Mr. Courtney, an older black man, refuted what is now considered racism. In six short paragraphs he identified Uncle Ben, Aunt Jemima, Brer Rabbit, Tar Baby, Amos and Andy, and little black girls playing with white doll babies as acceptable in his youth. He implies in his letter his dissatisfaction with “the messing” with the classics Gone With the Wind, The Simpsons and Song of the South and the removal of Traveler and Little Sorrel – Lee’s and Jackson’s horses.
Mr. Courtney, I thank you for your “from the heart” letter and your plea not to defund the police. I would welcome the opportunity to meet you and have us share our experiences over a cup of coffee. Maybe The Central Virginian can bring together those of us who still can discuss our lives and experiences without rancor.
As for myself, I am an 82-year-old white male; born in western New York, first-generation American of Polish heritage. In no way did I or my parents suffer the indignity heaped on our black brethren, but we did experience a bit of pushback. My parents were denied purchasing a home in an exclusive area in Niagara Falls. The Italian, Irish and Poles were the new immigrants and besides being picked on by others, we picked on each other with ethnic slurs. Of course, most of you remember the “Polish Jokes” of the 1980s that were commonplace and uttered by all segments of our society.
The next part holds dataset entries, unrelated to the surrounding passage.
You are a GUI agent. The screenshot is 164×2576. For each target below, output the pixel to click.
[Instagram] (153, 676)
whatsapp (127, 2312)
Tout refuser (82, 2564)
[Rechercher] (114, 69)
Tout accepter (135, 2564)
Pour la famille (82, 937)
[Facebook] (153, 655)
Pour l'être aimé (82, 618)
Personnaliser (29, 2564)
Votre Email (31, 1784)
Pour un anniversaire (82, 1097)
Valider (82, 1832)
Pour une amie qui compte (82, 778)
The lesson I learned was: Do not attack others based on their race, creed or ethnicity, because words hurt. As for Uncle Remus, Aunt Jemima and Uncle Ben, I love them all with joy, love and respect.
As I conclude this letter, I am struck by the intolerance that is being exhibited today by all segments of our society. Sixty-seven miles south of Louisa County is the small town of Appomattox where Lee surrendered to General Ulysses S. Grant. The surrender was a “gentlemen’s agreement” where Confederates were not punished, executed, or imprisoned; they were sent home with their side-arm gun, their horse and provisions.
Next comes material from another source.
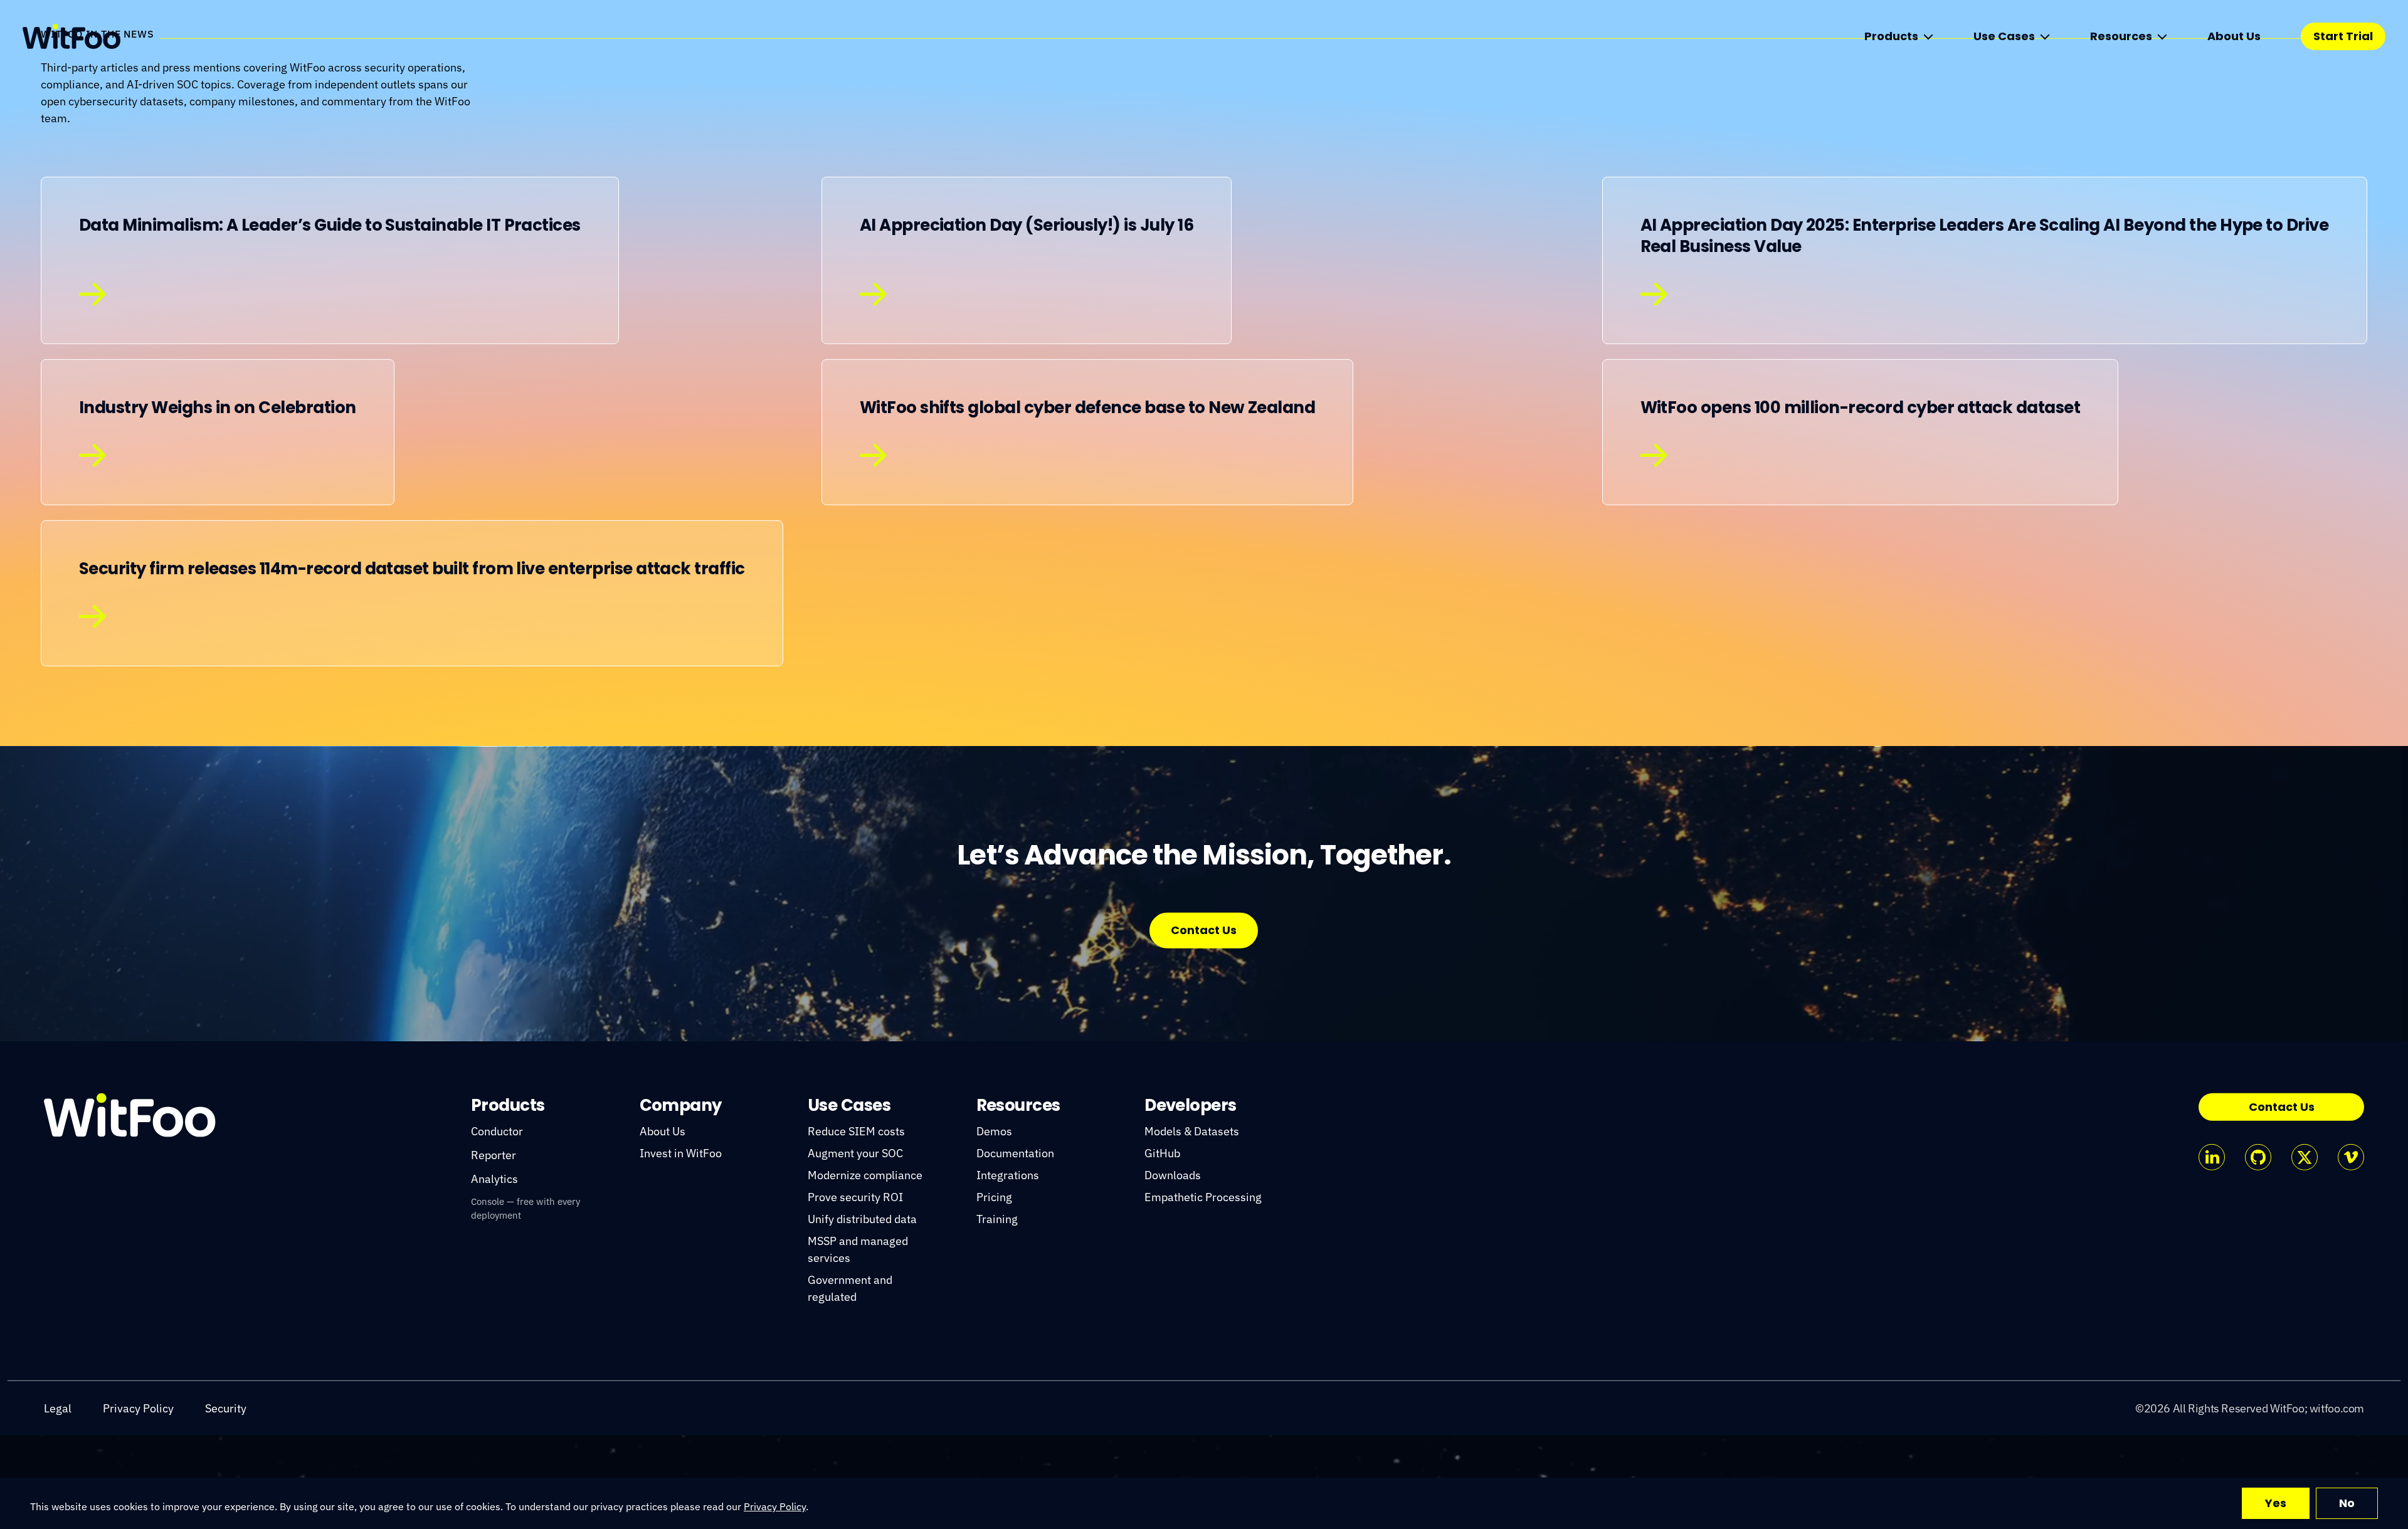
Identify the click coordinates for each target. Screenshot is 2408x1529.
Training (997, 1312)
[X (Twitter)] (2304, 1250)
For his part, President Lincoln issued a Proclamation of Amnesty and Reconstruction that allowed Southerners a full pardon, demanded an oath of allegiance, restored their local governments and freed all slaves. Today, we have political leaders resurrecting the Civil War, removing historical icons that define our history through troubled times, judging historical individuals using today’s mores and placing the blame of past injustices on today’s citizens.
Let us treat each other with respect and tolerance. Let us learn from our history, not destroy it. It is my hope that the views of Mr. Courtney and myself exist in the hearts and minds of most Americans.